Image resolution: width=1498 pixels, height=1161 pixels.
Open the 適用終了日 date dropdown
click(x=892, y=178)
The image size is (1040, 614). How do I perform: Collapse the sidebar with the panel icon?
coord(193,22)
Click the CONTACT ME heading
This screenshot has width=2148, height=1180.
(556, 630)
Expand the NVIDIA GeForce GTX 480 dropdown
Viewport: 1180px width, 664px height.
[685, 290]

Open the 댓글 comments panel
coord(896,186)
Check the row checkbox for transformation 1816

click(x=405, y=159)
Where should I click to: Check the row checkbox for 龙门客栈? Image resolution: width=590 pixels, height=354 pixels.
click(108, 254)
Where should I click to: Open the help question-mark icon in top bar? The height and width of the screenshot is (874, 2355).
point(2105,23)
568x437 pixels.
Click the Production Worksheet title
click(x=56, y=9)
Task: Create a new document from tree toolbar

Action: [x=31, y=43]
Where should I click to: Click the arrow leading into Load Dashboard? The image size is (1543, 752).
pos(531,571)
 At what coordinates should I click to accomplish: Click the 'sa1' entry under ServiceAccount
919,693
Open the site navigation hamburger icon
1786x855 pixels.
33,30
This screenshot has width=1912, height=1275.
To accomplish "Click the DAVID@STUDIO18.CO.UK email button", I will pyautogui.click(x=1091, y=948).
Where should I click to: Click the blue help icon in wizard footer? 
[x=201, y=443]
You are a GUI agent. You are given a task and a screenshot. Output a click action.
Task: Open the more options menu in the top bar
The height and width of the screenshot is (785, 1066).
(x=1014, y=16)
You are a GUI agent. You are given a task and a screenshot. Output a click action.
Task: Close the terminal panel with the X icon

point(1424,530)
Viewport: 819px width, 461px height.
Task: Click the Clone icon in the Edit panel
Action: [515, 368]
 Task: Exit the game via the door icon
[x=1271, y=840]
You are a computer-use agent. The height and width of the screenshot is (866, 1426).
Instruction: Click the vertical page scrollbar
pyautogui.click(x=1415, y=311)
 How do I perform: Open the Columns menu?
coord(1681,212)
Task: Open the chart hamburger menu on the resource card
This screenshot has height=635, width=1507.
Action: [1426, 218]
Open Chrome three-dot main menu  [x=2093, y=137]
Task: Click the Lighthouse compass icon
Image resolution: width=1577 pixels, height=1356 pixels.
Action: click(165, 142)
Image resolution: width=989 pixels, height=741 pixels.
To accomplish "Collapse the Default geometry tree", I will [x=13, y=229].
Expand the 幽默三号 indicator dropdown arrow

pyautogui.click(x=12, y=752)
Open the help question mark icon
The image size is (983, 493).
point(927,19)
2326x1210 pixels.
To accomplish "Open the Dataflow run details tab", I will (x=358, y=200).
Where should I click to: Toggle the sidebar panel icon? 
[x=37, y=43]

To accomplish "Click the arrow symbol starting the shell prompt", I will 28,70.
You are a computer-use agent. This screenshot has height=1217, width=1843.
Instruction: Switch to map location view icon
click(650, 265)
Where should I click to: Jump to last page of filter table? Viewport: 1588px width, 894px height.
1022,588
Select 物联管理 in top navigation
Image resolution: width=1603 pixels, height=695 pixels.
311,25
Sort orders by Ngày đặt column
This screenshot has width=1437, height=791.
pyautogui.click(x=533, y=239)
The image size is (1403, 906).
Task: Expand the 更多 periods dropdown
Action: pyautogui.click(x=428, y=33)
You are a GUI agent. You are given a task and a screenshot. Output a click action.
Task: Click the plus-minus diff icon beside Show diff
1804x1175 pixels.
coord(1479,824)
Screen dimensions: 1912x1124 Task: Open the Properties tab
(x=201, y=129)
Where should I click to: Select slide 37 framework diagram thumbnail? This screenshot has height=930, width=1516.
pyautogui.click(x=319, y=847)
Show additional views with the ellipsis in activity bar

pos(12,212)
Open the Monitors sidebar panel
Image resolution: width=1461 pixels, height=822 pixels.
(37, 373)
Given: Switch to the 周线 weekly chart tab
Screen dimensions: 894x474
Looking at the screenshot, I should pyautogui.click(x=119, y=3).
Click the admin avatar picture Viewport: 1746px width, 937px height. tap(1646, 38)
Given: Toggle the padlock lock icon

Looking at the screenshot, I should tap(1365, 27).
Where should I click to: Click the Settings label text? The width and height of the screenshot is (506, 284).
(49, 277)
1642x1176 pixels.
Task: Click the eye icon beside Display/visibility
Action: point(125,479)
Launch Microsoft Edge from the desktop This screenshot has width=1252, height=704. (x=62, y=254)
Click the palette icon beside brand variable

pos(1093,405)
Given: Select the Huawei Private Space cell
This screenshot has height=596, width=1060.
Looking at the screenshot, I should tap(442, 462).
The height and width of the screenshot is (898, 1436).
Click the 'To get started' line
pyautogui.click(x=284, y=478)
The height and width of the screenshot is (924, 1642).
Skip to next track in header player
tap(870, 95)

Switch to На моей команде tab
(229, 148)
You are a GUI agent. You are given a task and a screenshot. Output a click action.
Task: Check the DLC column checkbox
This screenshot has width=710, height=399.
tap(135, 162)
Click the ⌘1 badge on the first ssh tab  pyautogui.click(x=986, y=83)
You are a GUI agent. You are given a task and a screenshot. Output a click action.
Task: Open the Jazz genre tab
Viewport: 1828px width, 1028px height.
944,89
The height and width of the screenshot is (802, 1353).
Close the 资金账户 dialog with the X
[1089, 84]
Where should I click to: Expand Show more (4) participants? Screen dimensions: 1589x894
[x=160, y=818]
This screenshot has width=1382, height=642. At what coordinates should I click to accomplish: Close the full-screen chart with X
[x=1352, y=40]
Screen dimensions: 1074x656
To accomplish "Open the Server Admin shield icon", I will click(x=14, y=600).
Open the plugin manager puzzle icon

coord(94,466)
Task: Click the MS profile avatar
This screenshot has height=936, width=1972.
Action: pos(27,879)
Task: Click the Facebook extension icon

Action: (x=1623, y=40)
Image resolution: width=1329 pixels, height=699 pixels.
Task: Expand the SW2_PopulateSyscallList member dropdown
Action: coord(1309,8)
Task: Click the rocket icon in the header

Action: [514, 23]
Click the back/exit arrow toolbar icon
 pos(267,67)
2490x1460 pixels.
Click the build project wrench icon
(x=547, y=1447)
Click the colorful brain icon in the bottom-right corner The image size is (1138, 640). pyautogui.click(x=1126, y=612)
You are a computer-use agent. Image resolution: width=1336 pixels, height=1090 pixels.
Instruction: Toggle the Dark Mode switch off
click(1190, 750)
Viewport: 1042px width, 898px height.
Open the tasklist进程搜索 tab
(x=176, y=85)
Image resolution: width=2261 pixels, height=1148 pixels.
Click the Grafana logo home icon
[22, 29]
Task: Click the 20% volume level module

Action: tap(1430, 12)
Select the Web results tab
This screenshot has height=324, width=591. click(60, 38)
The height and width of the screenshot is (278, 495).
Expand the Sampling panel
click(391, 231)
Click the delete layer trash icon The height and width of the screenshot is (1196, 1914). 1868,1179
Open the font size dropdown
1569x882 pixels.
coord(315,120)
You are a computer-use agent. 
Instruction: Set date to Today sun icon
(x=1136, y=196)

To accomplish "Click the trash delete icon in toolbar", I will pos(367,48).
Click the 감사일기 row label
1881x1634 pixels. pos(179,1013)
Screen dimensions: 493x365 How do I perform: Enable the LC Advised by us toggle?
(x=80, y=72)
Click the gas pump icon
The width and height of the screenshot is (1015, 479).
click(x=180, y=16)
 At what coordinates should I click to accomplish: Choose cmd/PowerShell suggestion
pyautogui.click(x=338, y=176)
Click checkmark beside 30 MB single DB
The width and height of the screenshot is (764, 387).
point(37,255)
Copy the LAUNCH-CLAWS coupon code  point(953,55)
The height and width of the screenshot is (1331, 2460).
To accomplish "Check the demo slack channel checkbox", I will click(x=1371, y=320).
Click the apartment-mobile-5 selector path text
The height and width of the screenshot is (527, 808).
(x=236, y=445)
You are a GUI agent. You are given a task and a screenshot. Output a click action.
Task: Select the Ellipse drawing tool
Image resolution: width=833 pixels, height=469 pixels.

* * * * * * *

| Required action |
Scan the data for lines containing "computer" and copy all of them.

| Solution to this problem |
You are a computer-use agent. The height and width of the screenshot is (866, 1426).
You are a computer-use agent. This screenshot has height=1217, width=1843.
You are a computer-use agent. Image resolution: width=1336 pixels, height=1090 pixels.
You are a computer-use agent. 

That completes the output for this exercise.